Challenge 0 – No time.
When deadlines loomed in a sprint and the burn-down chart stayed flat, one of the first tasks that suffered was the quality and completeness of the automated tests. This problem was further exacerbated when product owners and the Scrum Master accepted incomplete automation because doing more automated tests would cause a User Story to be carried over.
Solution 0 – Budget time for automated testing.
A team must include the writing and implementation of automated tests in their development schedules. It is also critical that automation is not seen as something that can be dumped halfway through a sprint when schedules get tight. Every stakeholder must be committed to utilizing automated tests and see them as an essential part of feature completeness.
Challenge 1 – Who is going to fix the broken tests?
The great part about having a lot of code coverage with automated tests is that when changes are made the automated tests will fail. However, when teams add new features that break tests there can be frustration around who is responsible for fixing the automated tests.

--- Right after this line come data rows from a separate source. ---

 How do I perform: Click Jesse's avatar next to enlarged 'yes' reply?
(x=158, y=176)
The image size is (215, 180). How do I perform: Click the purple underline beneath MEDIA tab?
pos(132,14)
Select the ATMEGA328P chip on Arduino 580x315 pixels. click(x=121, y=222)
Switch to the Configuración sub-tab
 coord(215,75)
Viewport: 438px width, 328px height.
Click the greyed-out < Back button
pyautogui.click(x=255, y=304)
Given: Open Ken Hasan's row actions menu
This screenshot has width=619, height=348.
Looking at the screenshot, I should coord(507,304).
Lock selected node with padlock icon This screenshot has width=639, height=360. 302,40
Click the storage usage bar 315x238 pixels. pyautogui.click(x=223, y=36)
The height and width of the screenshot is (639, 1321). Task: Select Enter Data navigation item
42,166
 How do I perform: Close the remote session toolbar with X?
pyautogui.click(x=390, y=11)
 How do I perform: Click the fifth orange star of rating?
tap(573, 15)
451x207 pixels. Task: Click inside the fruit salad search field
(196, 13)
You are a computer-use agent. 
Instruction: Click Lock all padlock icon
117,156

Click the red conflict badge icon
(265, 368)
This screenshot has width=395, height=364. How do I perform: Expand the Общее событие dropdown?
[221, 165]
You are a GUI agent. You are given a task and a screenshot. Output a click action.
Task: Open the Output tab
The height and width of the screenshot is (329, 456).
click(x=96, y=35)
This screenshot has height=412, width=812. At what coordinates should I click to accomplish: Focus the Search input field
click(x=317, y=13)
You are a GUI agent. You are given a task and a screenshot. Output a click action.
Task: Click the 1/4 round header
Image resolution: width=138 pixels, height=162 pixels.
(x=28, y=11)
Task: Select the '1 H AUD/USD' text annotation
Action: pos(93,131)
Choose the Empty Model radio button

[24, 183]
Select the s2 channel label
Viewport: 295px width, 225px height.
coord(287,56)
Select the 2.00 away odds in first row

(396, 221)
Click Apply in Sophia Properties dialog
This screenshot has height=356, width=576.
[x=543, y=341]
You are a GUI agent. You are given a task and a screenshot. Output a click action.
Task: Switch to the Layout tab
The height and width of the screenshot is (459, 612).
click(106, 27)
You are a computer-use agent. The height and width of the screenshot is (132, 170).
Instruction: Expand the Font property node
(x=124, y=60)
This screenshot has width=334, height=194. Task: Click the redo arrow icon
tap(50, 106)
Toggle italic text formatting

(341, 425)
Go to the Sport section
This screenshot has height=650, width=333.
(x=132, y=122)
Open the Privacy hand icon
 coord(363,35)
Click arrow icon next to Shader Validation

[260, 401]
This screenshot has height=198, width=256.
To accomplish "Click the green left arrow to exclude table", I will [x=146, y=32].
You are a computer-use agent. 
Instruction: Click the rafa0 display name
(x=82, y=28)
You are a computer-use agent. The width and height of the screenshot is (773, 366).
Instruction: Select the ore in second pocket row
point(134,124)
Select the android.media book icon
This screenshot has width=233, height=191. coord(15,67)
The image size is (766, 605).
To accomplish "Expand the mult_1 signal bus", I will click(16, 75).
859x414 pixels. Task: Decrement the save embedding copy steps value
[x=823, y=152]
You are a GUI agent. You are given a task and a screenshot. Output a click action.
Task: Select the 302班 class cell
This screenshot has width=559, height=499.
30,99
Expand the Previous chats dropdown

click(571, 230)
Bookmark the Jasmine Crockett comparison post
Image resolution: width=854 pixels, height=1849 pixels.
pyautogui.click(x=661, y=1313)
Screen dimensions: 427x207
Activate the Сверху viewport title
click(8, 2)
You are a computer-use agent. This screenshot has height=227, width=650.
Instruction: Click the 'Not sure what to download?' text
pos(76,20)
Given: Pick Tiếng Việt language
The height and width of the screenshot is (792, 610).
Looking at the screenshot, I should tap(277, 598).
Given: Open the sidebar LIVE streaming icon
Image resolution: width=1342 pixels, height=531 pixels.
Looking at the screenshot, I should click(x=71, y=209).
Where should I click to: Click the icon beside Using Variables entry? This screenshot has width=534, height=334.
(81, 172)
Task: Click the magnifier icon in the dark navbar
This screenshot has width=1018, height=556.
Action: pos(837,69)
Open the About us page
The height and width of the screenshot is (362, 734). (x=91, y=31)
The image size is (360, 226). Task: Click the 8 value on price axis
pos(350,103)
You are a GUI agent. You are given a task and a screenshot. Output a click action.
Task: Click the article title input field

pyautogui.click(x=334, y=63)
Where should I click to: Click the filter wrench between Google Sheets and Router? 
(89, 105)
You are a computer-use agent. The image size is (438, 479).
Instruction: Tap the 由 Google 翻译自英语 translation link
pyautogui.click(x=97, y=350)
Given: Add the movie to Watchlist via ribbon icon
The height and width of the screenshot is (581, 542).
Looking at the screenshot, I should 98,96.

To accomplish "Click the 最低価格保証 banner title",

Solution 1 – It is your job to fix your tests and your job to not break others’ tests.
In a perfect world, your team’s automated tests are well-written and specific enough that a change in another team’s code should not break your tests. Even well-written tests can not always be insulated from changes because a test could simply have a dependency on a specification that has changed. A frequent issue I came across was that programmers would become frustrated when they felt that “Team X” was always breaking their tests. I think the best way to resolve these situations is through better communication between and among teams, as well as more responsibility on behalf of individual teams to act when their changes cause cascading issues.
Challenge 2 – Noise in the test environments.
When an automated test run occurs with tests constantly (or randomly) failing, developers quickly learn to ignore the results. Understandably, it can be time consuming to look at every failure if you have many tests and test runs. When developers make a habit of ignoring noisy test failures they can often miss actual bugs in the code.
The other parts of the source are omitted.